MUSCLEFIT PROGRAM - A TRAINING PROGRAM FOR ATHLETES

Today's program for your training

Week 5 Training 2

Odense Crossfit program wallballs

Warm up

3 Rounds - with empty BB

5 x Snatch deadlift
5 x Snatch pull
5 x Hip Power snatch
5 x Overhead squat
6 x Sotts press 

A) Rope Climb

Warm up: Do some Ring rows and some Rope pulls before your AMRAP and then the snatch warm up before Snatch.

AMRAP 3

Rope pulls/Rope Climbs

b) Snatch

5 sets of 3 x Hang Squat Snatch

Rest as needed

Comment: Do some warm up sets and then build up in weight over the 5 sets.

c) Pause Deadlift

4 sets of 6 reps pause deadlift w. 2 sec below knees

Rest 2 min between sets

Comment: Pause for 2 sec just below knees.
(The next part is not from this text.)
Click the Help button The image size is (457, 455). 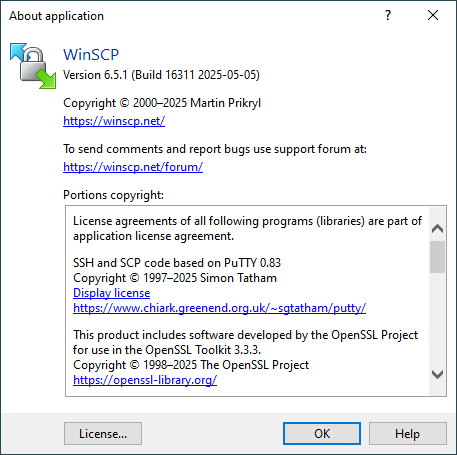click(x=407, y=434)
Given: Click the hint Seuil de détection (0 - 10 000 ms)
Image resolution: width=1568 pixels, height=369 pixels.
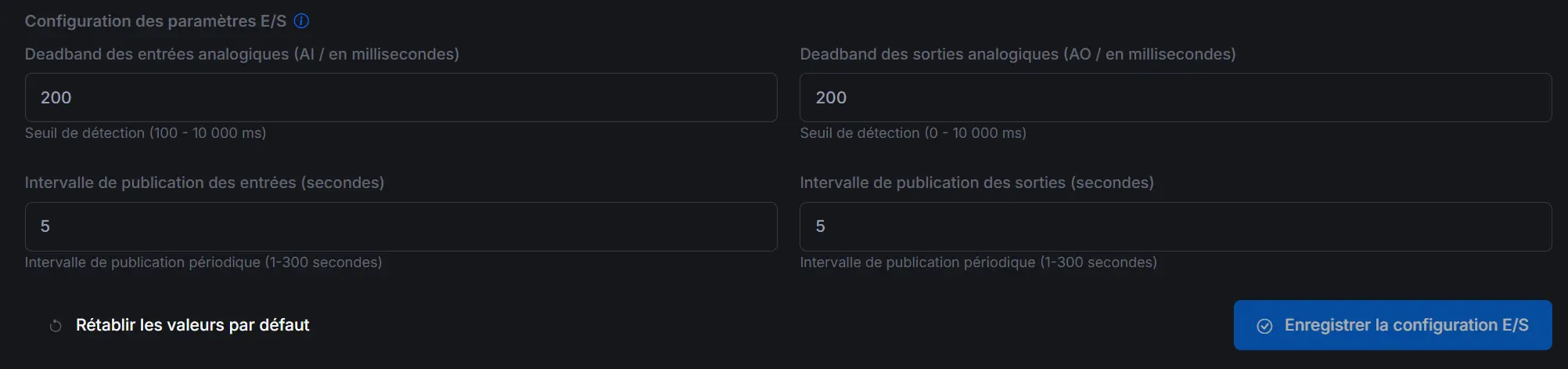Looking at the screenshot, I should [x=913, y=133].

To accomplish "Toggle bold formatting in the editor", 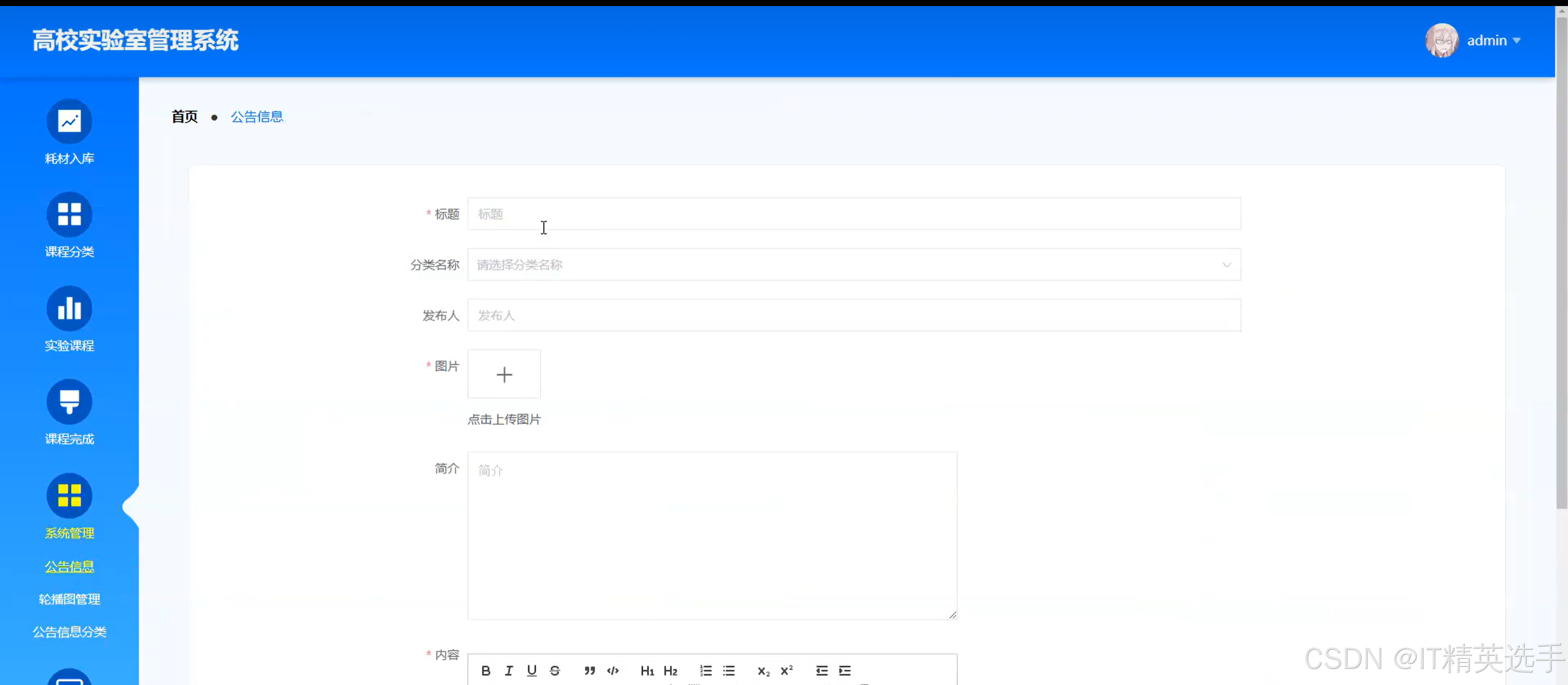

Do some warm up sets and then the 4 sets with RIR 2-3. RIR= Reps in reserve (performed with a weight where you can do 2-3 more rep before failure).

d) WOD

EMOM 12

1: 6 Double KB Push Press + KB Front Rack Hold @2x8/12 Intermediate: @2x12/16
2: KB Swings @10/16 Intermediate: @12/16
3: Cal Row

Comment: Work for 40 sec every minute.